Assignment: Your answer should hold only the lines from the one containing "At what coordinates" through the last line below, copied exactly; pictures stay out.

(Information supplied)

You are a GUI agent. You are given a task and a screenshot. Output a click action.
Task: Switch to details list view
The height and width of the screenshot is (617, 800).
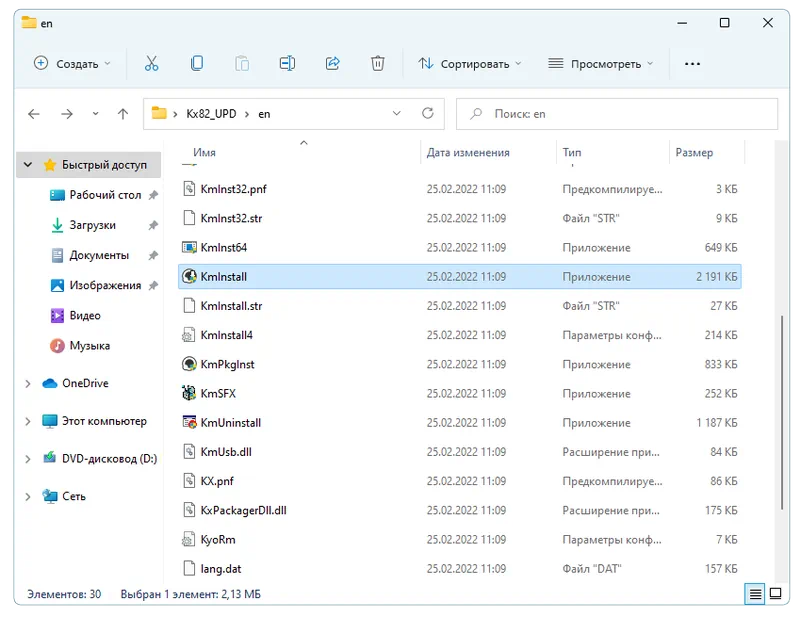(756, 594)
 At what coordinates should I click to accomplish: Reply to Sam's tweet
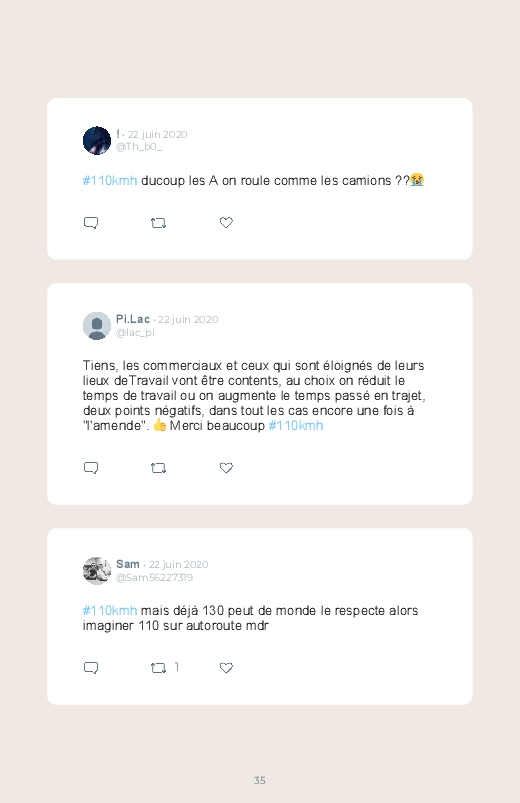[91, 668]
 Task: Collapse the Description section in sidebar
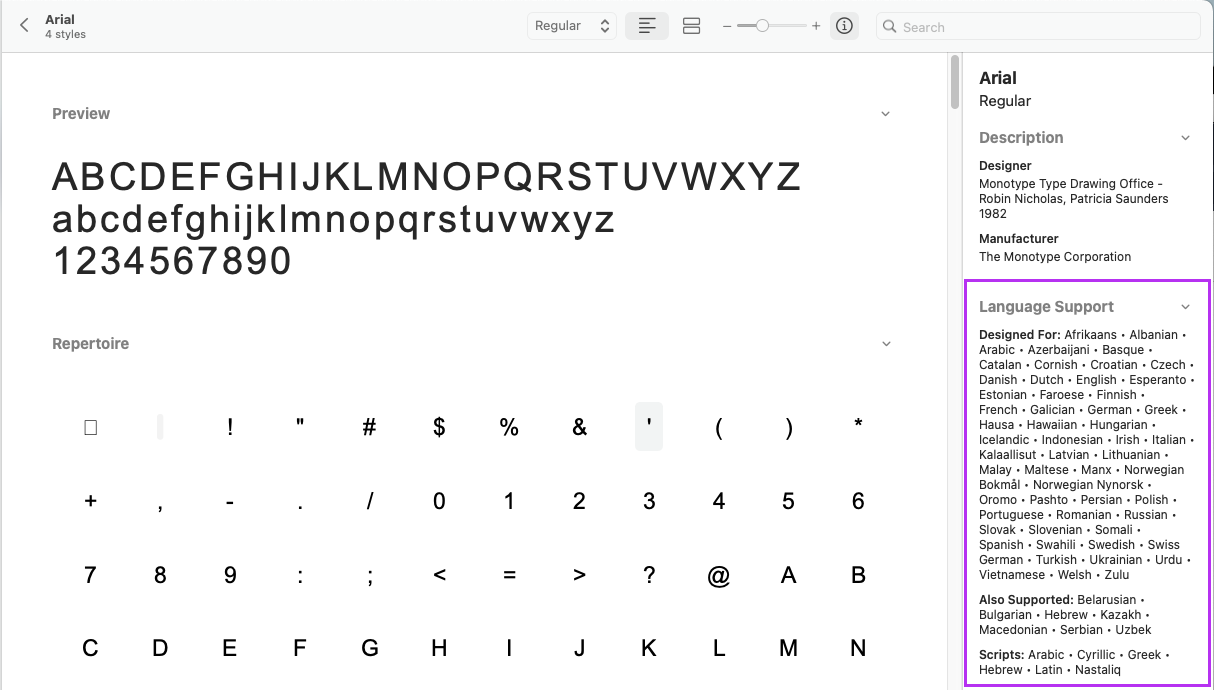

(End Information supplied)

Worked solution:
 At what coordinates should I click to accomplish: Reply to Sam's tweet
[91, 668]
 Task: Collapse the Description section in sidebar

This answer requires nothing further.